Kepalanya bersandar pada kursi dengan dua kemungkinan; barangkali ia lelah
terkubur dalam masalah-masalah hidupnya, barang ia ingin nyaman walau hanya
sebentar saja.
Perkenalkan,
lelaki setengah meter didepanku ini pemilik nama Bara. Aku mengenalnya tepat
setengah tahun yang lalu setelah sama-sama tak sengaja bertemu dalam acara promnight
lalu berlanjut di berbagai social media hingga pertemuan kali ini. Lelaki ini
tengah benar-benar nyaman dalam penyandarannya sehingga ia lupa; ada aku yang
sengaja diundang untuk mendengarkan keluh kesahnya.
“Aku
bosan, dan aku bingung bagaimana cara mengakhiri hubunganku yang laknat ini ” –
ujar lelaki yang sempat membuatku mengurungkan menjamah kopi yang hampir saja
masuk walaupun sekedar membasuh kerongkonganku yang sudah mengering.
“Kamu
tidak sedang bercanda Bar? Atau kamu sedang tidak dalam pengaruh Wine yang kamu
teguk semalaman?”
Kembali
aku hendak menyeruput kopi dingin nan hambar seperti dugaanku. Namun, lagi-lagi
niat itu kuurungkan kembali. Aku lebih memilih merengguh sebotol air mineral
yang sengaja dipesan. Yang kuingat dari ucapan Bara setengah jam lalu;
“Aku pesen dua kopi hitam.
Tapi aku juga pesen sebotol air mineral. Karena aku tau kamu tak pernah
menyukai kopi hitam, bukan? Tapi barang sekali saja kamu harus mencoba. Biar
kamu tau, hidup tidak melulu soal manis seperti minuman-minuman yang biasa kau
tenggak” – Bara, 21 tahun.
---
“Jadi,
setengah tahun lamanya, sekian kali kopi darat denganku, kau masih tak bisa
membedakan mana aku bercanda mana aku serius?” – kali ini nadanya menaik.
“Haha,
maaf. Jadi masalah apa? Restu? Atau perempuanmu menyebalkan?” Aku hanya tertawa
kecil. Dia hanya menggeleng.
“Tak
ada yang berubah. Dia tetap baik padaku dari awal jadian sampai sekarang. Dia
tetap menyalurkan berbagai perhatian-perhatian kecilnya.
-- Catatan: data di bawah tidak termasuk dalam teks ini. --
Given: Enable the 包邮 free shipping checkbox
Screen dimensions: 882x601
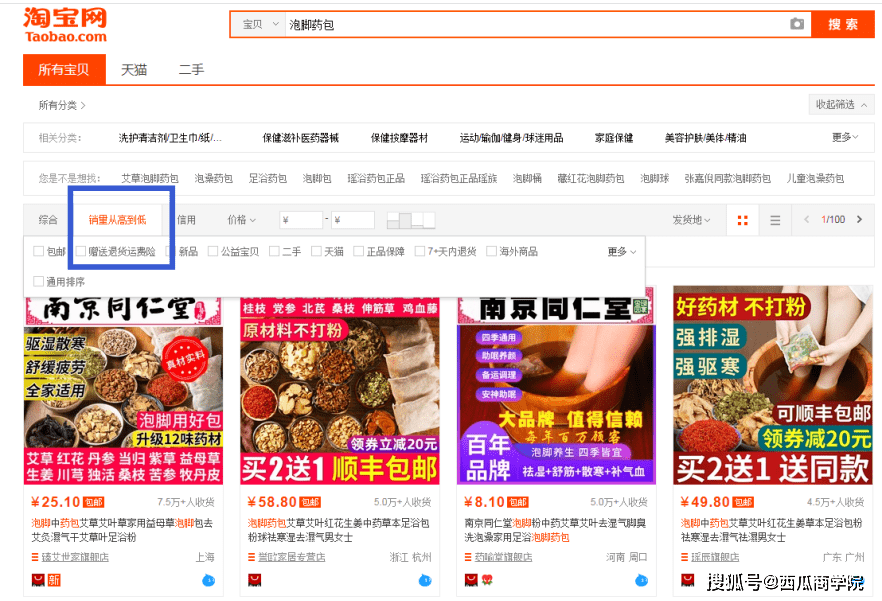Looking at the screenshot, I should pos(39,252).
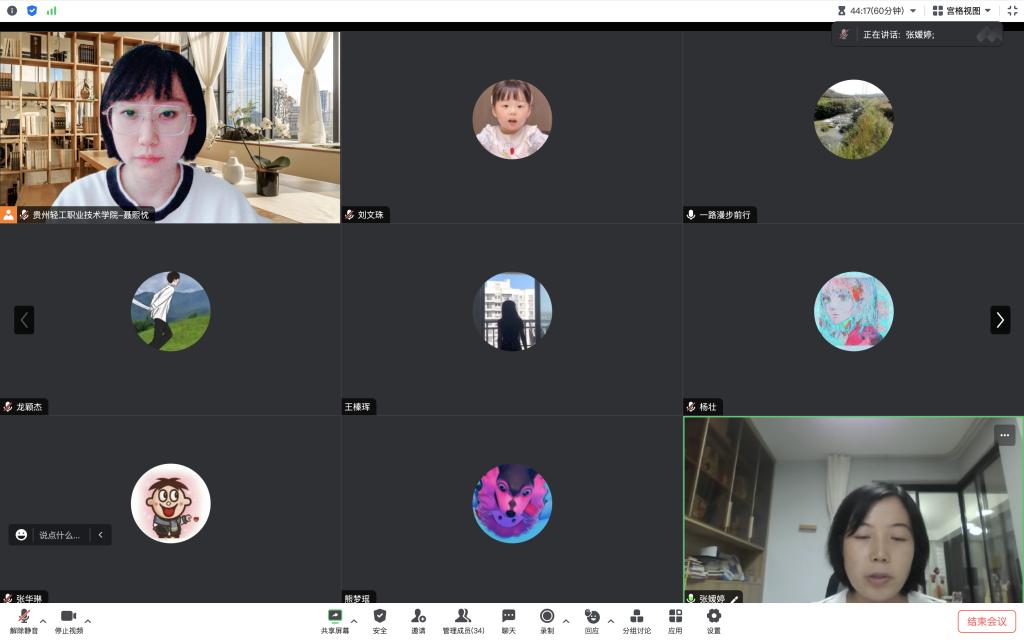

Intinya, tak ada yang
berbeda dari alasan pertama aku mencintainya dulu”
“Jadi
karena apa???” –Aku gantian mendengus kesal. Bukan karena basa-basinya yang
semakin basi. Tapi karena asap rokok yang mengarah ke wajahku kian membuatku
sesak.
“Orangtua
tak ada masalah. Hubunganku dengannya juga baik-baik saja. Tapi aku bosan, aku
sudah tidak mencintainya”
“Enggg,
ada cara lain selain membuatnya terluka? Maaf, memutuskan hubungan tanpa alasan
yang jelas hanya akan menyakiti perempuanmu. Buat apa dulu kau membuat suatu
komitmen kalo tak dibarengi dengan menjaga perasaannya. Kau paham?”—kali ini
entah kekuatan dari mana aku bisa menata kalimat sedemikan rupa; atau karena
aku pernah menjadi lakon dari pihak perempuannya.
“Tapi
aku tetap harus meninggalkannya”—kali ini dia menyeruput kopinya. “Kau tau? Disisi lain ada yang lebih harus
kujaga perasaannya”
“Kau menduakannya?”
Bara
hanya mengangguk sesekali tersenyum. Tak ada yang salah dari senyumnya yang
manis, hanya saja lama-kelamaan terasa sinis.
Aku
mengalihkan pandanganku kearah lantai. Setidaknya lantai-lantai berbahan dasar semen itu
tak lebih menjijikan dari pemandangan lelaki di depanku. Ah, tapi segala apa
yang tidak bisa dilakukan oleh lelaki macam Bara. Tampilan keren, tumpangan
oke. Otak? Apalagi yang hendak diragukan bagi mahasiswa jurusan kedokteran di
universitas bergengsi di Jogja? Jadi, cukup mumpuni untuknya mendapatkan perempuan
manapun, menyabet kandidat playboy. Wajar saja; ada yang enggan ditinggal, ada rela diduakan.
“Al,
kamu dengar?” – Bara membuyarkan lamunanku. Kali ini aku hanya membalas
senyuman sinisnya.
“Dengar
ya Bar, sekian kali curhatan kecilmu di pesan-pun tak ada satupun yang kubalas
dengan kata duakan. Tidak. Kalo niatmu meninggalkan, tinggalkan tanpa bekas.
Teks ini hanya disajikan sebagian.